⟨
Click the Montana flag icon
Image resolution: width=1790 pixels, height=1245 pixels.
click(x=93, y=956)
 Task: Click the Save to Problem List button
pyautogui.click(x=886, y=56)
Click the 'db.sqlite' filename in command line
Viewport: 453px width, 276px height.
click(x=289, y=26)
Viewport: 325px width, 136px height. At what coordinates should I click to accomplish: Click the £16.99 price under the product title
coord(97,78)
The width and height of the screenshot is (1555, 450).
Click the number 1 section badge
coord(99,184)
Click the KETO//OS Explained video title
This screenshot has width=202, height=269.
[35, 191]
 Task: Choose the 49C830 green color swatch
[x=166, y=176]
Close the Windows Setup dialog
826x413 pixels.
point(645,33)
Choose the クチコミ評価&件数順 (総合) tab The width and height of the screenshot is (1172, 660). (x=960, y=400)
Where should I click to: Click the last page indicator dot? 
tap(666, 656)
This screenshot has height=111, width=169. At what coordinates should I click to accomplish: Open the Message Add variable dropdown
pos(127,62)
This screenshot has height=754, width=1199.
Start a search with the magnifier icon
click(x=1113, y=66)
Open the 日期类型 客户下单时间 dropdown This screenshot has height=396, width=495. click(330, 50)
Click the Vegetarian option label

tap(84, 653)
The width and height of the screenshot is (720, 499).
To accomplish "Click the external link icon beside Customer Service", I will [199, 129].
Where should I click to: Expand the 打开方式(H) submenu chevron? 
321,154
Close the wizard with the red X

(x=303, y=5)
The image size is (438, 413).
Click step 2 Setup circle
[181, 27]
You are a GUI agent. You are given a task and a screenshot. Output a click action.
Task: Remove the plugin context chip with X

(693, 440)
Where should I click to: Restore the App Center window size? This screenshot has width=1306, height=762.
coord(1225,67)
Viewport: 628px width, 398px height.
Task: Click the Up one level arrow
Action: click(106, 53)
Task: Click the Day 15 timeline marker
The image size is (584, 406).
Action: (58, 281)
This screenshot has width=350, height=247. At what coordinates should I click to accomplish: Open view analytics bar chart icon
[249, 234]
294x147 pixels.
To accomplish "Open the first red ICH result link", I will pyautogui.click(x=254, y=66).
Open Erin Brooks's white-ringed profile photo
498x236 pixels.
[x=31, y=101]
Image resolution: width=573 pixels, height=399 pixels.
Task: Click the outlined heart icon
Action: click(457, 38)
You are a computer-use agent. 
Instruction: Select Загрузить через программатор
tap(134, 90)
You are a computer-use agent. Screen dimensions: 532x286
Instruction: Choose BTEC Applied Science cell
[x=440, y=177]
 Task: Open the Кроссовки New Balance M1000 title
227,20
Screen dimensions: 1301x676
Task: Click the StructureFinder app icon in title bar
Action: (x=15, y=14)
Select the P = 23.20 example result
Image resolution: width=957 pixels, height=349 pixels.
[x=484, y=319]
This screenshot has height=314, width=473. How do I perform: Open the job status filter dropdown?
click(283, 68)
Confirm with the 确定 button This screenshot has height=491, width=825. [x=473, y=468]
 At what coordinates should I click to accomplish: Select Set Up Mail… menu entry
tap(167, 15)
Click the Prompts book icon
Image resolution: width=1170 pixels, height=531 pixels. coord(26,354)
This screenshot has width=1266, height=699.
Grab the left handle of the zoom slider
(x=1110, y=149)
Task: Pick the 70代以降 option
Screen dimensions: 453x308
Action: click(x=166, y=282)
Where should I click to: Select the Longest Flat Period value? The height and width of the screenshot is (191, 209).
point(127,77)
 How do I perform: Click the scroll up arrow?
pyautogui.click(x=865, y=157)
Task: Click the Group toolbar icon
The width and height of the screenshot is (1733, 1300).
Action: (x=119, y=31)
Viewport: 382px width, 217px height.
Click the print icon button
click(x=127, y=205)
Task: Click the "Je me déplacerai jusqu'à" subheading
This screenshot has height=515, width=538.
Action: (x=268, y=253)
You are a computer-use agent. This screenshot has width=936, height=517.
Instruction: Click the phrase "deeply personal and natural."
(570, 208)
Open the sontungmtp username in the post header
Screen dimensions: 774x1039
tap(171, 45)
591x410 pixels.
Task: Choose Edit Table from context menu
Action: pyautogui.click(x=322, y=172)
⟩
Problem statement: Find and copy each line in the material above where the string "computer" occurs.

Result for this exercise:
You are a computer-use agent. 
You are a computer-use agent. Screen dimensions: 532x286
You are a computer-use agent. This screenshot has width=936, height=517.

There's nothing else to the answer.